MapReduce Book Draft

This is well worth taking a look at if you are interested in MapReduce/Hadoop and IR:

An updated draft of the upcoming book, Data-Intensive Text Processing with MapReduce by Jimmy Lin and Chris Dyer is available.

The book isn’t finished, but it still has interesting material. It emphasizes algorithms for processing text with Mapreduce: co-occurrence analysis, inverted index construction, and the EM algorithm applied to estimating parameters in HMMs.
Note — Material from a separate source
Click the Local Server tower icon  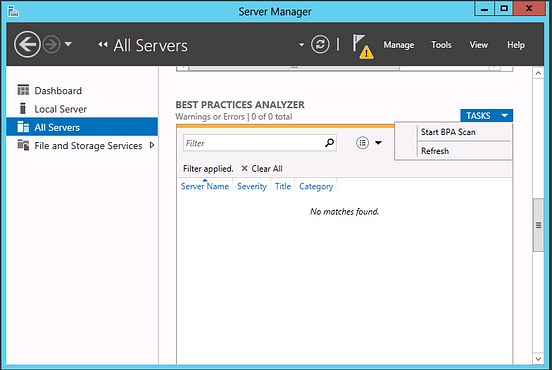point(23,108)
You can also see Jimmy’s cloud computing course (spring 2010) and the Ivory search engine.

Cloud Platform Choices

Good article over on ArsTechnica about Cloud Platform Choices, well worth reading if for no other reason than to keep up with what is going on in that space:

Cloud computing is one of the most hyped technology concepts in recent memory, and, like many buzzwords, the term “cloud” is overloaded and overused. A while back Ars ran an article attempting to clear some of the confusion by reviewing the cloud’s hardware underpinnings and giving it a proper definition, and in this article I’ll flesh out that picture on the software side by offering a brief tour of the cloud platform options available to development teams today. I’ll also discuss these options’ key strengths and weaknesses, and I’ll conclude with some thoughts about the kinds of advances we can expect in the near term. In all, though, it’s important to keep in mind that what’s presented here is just a snapshot. The cloud is evolving very rapidly—critical features that seem to be missing today may be standard a year from now.

Why The Name NoSQL Is Meaningless (To Me)
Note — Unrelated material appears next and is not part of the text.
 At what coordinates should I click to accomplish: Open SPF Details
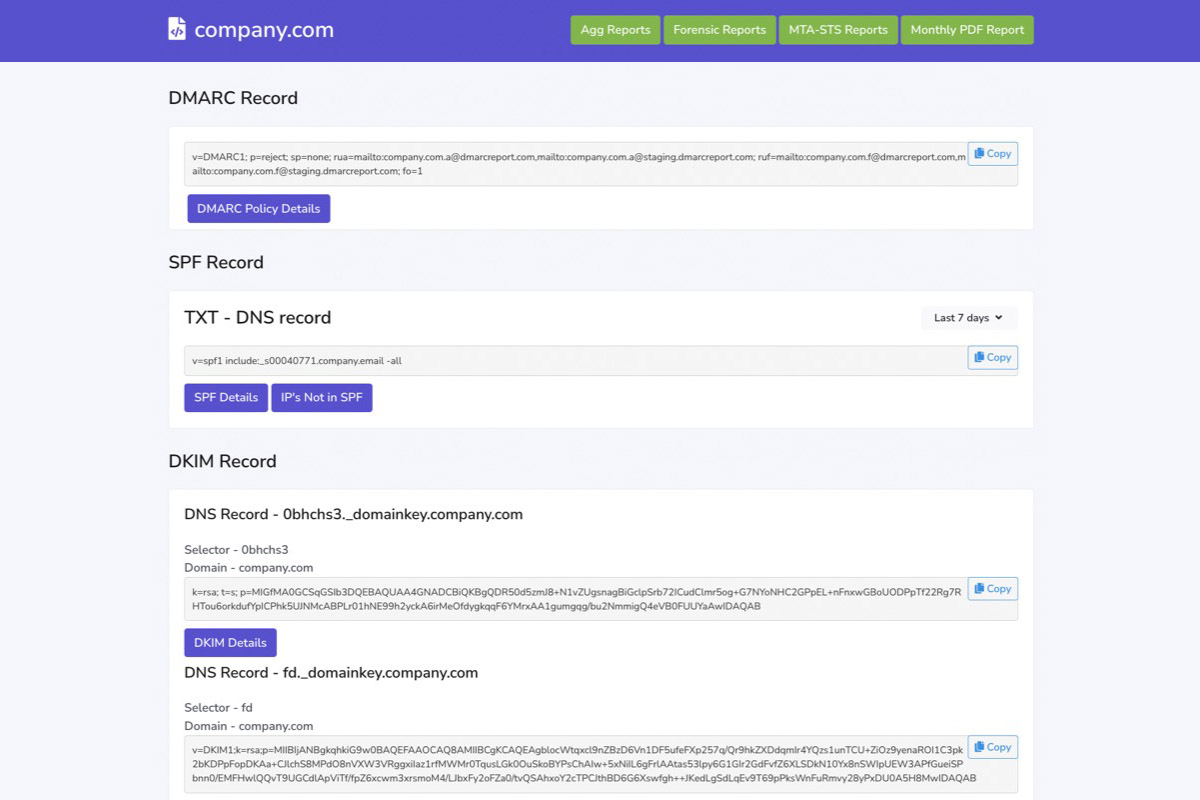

The ‘NoSQL’ movement has gotten quite popular lately and with good reason, it is breaking new ground on distributed, scalable storage.

But the name ‘NoSQL’ really bugs me, because SQL is just a query language, it is not a storage technology. This is well illustrated in “InnoDB is a NoSQL database”, which I will quote below:

As long as the whole world is chasing this meaningless “NoSQL” buzzword, we should recognize that InnoDB is usable as an embedded database without an SQL interface. Hence, it is as much of a NoSQL database as anything else labeled with that term. And I might add, it is fast, reliable, and extremely well-tested in the real world. How many NoSQL databases have protection against partial page writes, for example?

It so happens that you can slap an SQL front-end on it, if you want: MySQL.

Another thing, it is probably better to say what you are for rather than what you are against, much more constructive. Time to get a new name/acronym I think.

Updated December 18th, 2009 – I am seeing that NoSQL is being renamed to mean Not Only SQL, which I think is much better.

exit() Rather Than free()

I have to admit that I had a bit of a reaction to this post, apologies for quoting more than 50% of the post here but here goes:

See, developers are perfectionists, and their perfectionism also includes the crazy idea that all memory has to be deallocated at server shutdown, as otherwise Valgrind and other tools will complain that someone leaked memory. Developers will write expensive code in shutdown routines that will traverse every memory structure and deallocate/free() it.

Now, guess what would happen if they wouldn’t write all this expensive memory deallocation code.

Still guessing?

OS would do it for them, much much much faster, without blocking the shutdown for minutes or using excessive amounts of CPU. \o/

I am really uncomfortable with the approach of using free() for memory cleanup for the obvious reason that it is usually much, much cheaper to keep a process running than to shut it down and restart it on a regular basis. The other reason is that to rely on free() for memory cleanup is just poor hygiene.

Reminds me of the days of SunOS where common wisdom said that restarting a server once a week was a good idea to keep the memory leaks in check.